• Saved data entries:
━━━━━━

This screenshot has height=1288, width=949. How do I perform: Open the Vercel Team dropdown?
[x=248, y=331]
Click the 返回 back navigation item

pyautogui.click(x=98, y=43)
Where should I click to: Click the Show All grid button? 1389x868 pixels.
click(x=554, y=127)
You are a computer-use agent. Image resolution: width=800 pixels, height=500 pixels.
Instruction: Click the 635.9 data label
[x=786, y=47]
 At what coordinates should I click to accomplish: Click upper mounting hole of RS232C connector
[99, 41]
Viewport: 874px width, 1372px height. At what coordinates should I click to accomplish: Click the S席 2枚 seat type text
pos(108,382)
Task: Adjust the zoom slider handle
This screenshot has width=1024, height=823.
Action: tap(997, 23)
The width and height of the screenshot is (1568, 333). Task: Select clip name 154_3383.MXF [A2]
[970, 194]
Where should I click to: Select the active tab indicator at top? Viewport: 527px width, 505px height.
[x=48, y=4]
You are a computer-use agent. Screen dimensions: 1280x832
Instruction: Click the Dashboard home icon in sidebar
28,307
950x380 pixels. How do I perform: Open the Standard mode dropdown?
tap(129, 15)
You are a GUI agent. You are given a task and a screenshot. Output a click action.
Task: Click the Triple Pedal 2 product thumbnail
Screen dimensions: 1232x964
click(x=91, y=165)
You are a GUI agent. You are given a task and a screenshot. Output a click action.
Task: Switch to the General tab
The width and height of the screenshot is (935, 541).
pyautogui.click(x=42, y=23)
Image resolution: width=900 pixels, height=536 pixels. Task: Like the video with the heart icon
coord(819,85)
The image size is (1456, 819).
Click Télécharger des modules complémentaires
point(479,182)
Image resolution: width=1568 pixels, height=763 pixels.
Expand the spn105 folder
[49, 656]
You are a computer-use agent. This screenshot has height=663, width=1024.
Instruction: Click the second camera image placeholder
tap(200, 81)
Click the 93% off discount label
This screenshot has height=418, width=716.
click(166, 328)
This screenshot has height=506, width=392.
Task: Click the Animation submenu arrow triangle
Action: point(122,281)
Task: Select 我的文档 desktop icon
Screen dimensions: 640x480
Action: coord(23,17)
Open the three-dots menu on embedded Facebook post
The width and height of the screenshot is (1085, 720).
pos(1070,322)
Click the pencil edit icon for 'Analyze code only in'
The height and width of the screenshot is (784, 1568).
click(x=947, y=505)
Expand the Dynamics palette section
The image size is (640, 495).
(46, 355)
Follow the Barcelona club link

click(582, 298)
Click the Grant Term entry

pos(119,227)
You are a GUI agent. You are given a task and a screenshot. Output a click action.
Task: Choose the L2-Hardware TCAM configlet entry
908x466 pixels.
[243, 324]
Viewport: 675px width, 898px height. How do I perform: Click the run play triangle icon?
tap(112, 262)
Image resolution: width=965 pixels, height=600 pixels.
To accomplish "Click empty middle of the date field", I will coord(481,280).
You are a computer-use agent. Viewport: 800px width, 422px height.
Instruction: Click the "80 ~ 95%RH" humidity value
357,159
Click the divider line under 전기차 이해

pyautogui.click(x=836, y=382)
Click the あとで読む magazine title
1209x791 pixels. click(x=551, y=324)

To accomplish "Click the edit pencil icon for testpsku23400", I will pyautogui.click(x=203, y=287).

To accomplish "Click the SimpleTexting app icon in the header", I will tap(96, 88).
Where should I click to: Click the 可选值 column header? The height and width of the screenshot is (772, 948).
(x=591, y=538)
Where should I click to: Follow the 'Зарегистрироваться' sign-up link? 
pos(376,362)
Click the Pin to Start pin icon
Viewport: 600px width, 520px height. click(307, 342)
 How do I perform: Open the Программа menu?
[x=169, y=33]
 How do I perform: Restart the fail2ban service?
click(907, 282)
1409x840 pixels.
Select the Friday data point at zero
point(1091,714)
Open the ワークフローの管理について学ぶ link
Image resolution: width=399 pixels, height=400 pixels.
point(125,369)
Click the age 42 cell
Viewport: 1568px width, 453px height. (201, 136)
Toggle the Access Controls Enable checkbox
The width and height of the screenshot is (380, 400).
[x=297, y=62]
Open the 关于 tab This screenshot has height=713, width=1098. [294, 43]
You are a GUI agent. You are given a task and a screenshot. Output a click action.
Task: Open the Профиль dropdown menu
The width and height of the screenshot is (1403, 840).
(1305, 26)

━━━━━━

• Aim of the exercise: The data should be written out again in full, exactly as it stands.

• Task output:
This screenshot has height=1288, width=949. How do I perform: Open the Vercel Team dropdown?
[x=248, y=331]
Click the 返回 back navigation item

pyautogui.click(x=98, y=43)
Where should I click to: Click the Show All grid button? 1389x868 pixels.
click(x=554, y=127)
You are a computer-use agent. Image resolution: width=800 pixels, height=500 pixels.
Instruction: Click the 635.9 data label
[x=786, y=47]
 At what coordinates should I click to accomplish: Click upper mounting hole of RS232C connector
[99, 41]
Viewport: 874px width, 1372px height. At what coordinates should I click to accomplish: Click the S席 2枚 seat type text
pos(108,382)
Task: Adjust the zoom slider handle
This screenshot has width=1024, height=823.
Action: tap(997, 23)
The width and height of the screenshot is (1568, 333). Task: Select clip name 154_3383.MXF [A2]
[970, 194]
Where should I click to: Select the active tab indicator at top? Viewport: 527px width, 505px height.
[x=48, y=4]
You are a computer-use agent. Screen dimensions: 1280x832
Instruction: Click the Dashboard home icon in sidebar
28,307
950x380 pixels. How do I perform: Open the Standard mode dropdown?
tap(129, 15)
You are a GUI agent. You are given a task and a screenshot. Output a click action.
Task: Click the Triple Pedal 2 product thumbnail
Screen dimensions: 1232x964
click(x=91, y=165)
You are a GUI agent. You are given a task and a screenshot. Output a click action.
Task: Switch to the General tab
The width and height of the screenshot is (935, 541).
pyautogui.click(x=42, y=23)
Image resolution: width=900 pixels, height=536 pixels. Task: Like the video with the heart icon
coord(819,85)
The image size is (1456, 819).
Click Télécharger des modules complémentaires
point(479,182)
Image resolution: width=1568 pixels, height=763 pixels.
Expand the spn105 folder
[49, 656]
You are a computer-use agent. This screenshot has height=663, width=1024.
Instruction: Click the second camera image placeholder
tap(200, 81)
Click the 93% off discount label
This screenshot has height=418, width=716.
click(166, 328)
This screenshot has height=506, width=392.
Task: Click the Animation submenu arrow triangle
Action: point(122,281)
Task: Select 我的文档 desktop icon
Screen dimensions: 640x480
Action: coord(23,17)
Open the three-dots menu on embedded Facebook post
The width and height of the screenshot is (1085, 720).
pos(1070,322)
Click the pencil edit icon for 'Analyze code only in'
The height and width of the screenshot is (784, 1568).
click(x=947, y=505)
Expand the Dynamics palette section
The image size is (640, 495).
(46, 355)
Follow the Barcelona club link

click(582, 298)
Click the Grant Term entry

pos(119,227)
You are a GUI agent. You are given a task and a screenshot. Output a click action.
Task: Choose the L2-Hardware TCAM configlet entry
908x466 pixels.
[243, 324]
Viewport: 675px width, 898px height. How do I perform: Click the run play triangle icon?
tap(112, 262)
Image resolution: width=965 pixels, height=600 pixels.
To accomplish "Click empty middle of the date field", I will coord(481,280).
You are a computer-use agent. Viewport: 800px width, 422px height.
Instruction: Click the "80 ~ 95%RH" humidity value
357,159
Click the divider line under 전기차 이해

pyautogui.click(x=836, y=382)
Click the あとで読む magazine title
1209x791 pixels. click(x=551, y=324)

To accomplish "Click the edit pencil icon for testpsku23400", I will pyautogui.click(x=203, y=287).

To accomplish "Click the SimpleTexting app icon in the header", I will tap(96, 88).
Where should I click to: Click the 可选值 column header? The height and width of the screenshot is (772, 948).
(x=591, y=538)
Where should I click to: Follow the 'Зарегистрироваться' sign-up link? 
pos(376,362)
Click the Pin to Start pin icon
Viewport: 600px width, 520px height. click(307, 342)
 How do I perform: Open the Программа menu?
[x=169, y=33]
 How do I perform: Restart the fail2ban service?
click(907, 282)
1409x840 pixels.
Select the Friday data point at zero
point(1091,714)
Open the ワークフローの管理について学ぶ link
Image resolution: width=399 pixels, height=400 pixels.
point(125,369)
Click the age 42 cell
Viewport: 1568px width, 453px height. (201, 136)
Toggle the Access Controls Enable checkbox
The width and height of the screenshot is (380, 400).
[x=297, y=62]
Open the 关于 tab This screenshot has height=713, width=1098. [294, 43]
You are a GUI agent. You are given a task and a screenshot. Output a click action.
Task: Open the Профиль dropdown menu
The width and height of the screenshot is (1403, 840).
(1305, 26)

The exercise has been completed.